Data excerpts: Begin
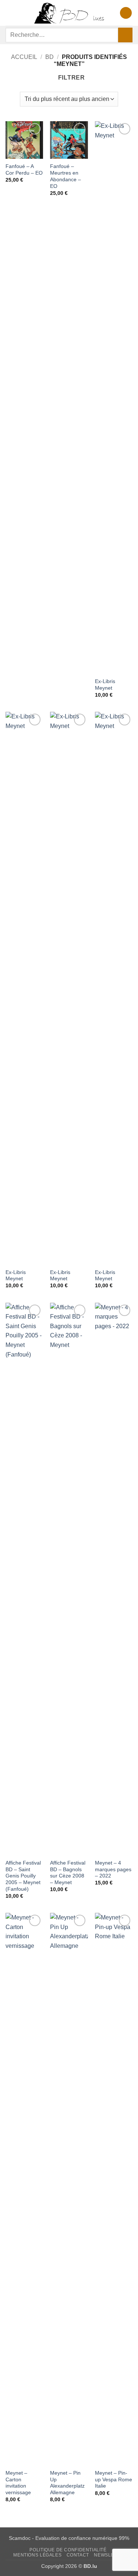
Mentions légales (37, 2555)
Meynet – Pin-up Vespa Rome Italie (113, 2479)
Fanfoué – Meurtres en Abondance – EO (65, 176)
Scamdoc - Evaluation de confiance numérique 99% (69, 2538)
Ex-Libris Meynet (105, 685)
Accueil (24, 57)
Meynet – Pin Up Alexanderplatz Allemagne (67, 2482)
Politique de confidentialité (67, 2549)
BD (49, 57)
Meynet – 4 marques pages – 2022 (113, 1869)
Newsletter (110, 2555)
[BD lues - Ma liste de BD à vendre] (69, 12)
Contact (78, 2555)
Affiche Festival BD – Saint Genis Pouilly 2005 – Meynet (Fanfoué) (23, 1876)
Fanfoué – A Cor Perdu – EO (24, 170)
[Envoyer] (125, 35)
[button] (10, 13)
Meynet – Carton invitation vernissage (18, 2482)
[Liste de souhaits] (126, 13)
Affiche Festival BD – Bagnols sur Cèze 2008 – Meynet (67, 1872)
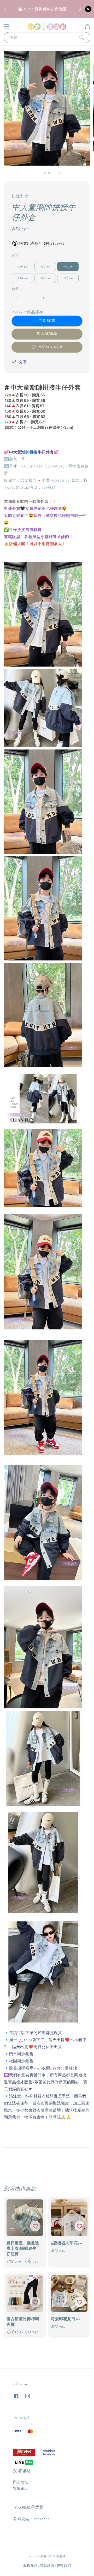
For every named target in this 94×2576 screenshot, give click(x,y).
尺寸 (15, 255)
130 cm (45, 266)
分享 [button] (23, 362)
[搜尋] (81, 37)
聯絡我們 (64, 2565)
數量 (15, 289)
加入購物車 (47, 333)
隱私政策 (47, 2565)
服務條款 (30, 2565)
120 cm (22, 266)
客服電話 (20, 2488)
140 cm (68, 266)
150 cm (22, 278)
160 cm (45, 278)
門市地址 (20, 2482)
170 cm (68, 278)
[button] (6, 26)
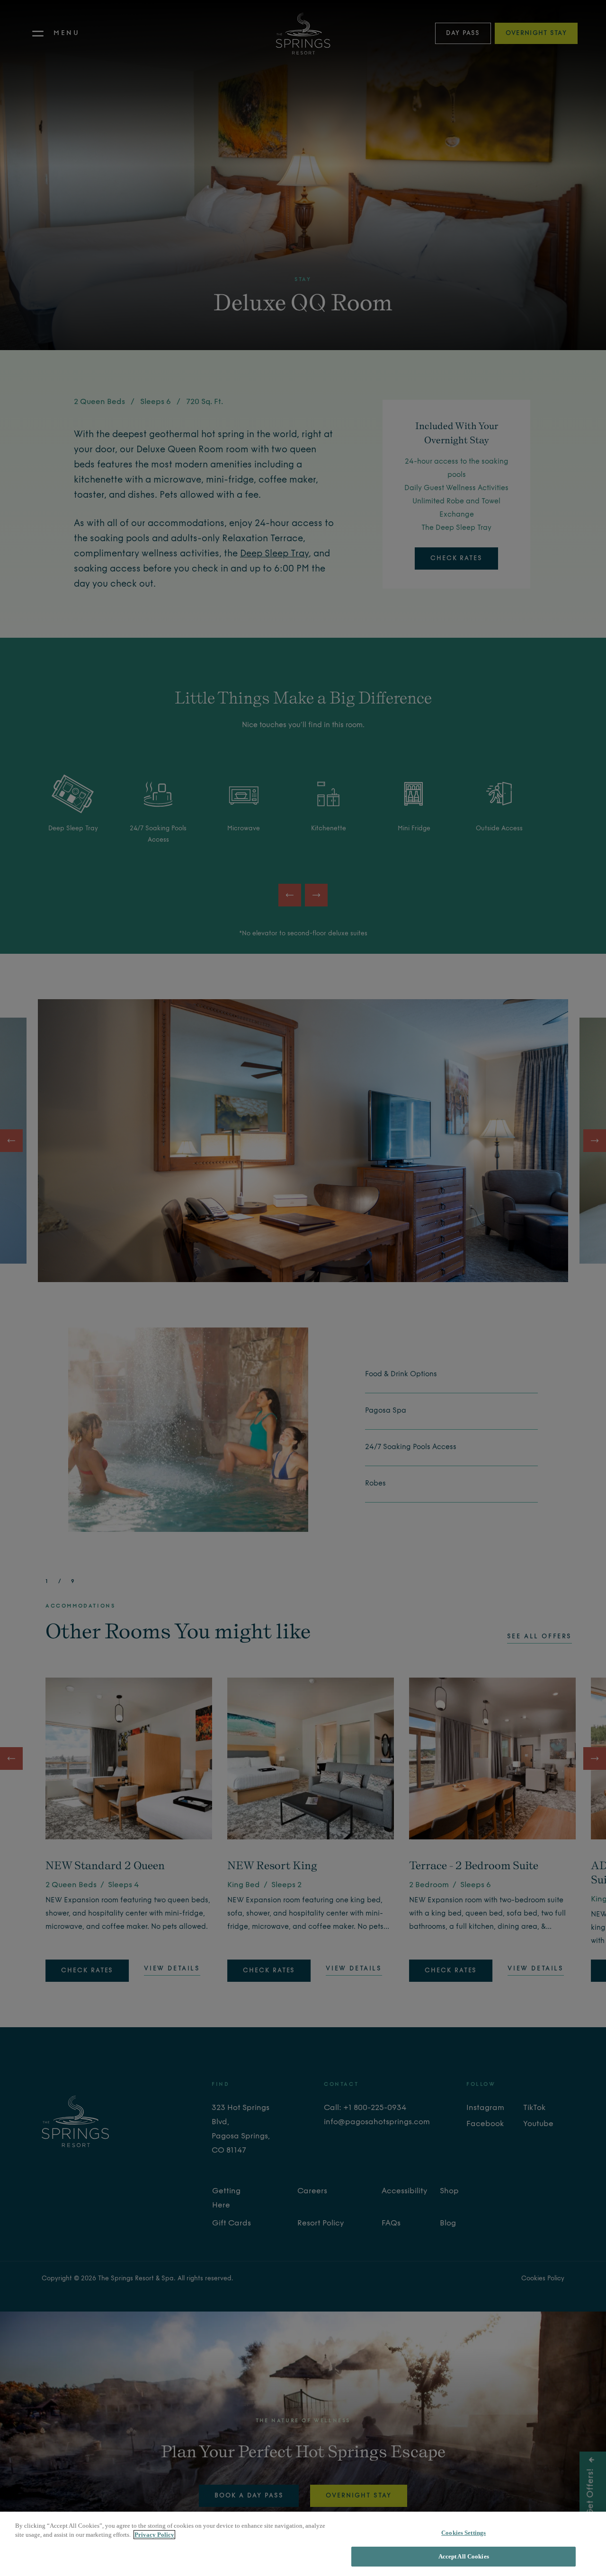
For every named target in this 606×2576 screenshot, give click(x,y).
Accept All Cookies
Data excerpts: End
Data excerpts: Begin
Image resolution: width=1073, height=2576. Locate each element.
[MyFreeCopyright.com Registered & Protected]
Data excerpts: End
→ **Exercise aim**: Take from the listing above each line in which the string "give" is found.

→ **Result below**:
For every named target in this 94×2576 screenshot, give click(x,y).
For every named target in this 606×2576 screenshot, give click(x,y).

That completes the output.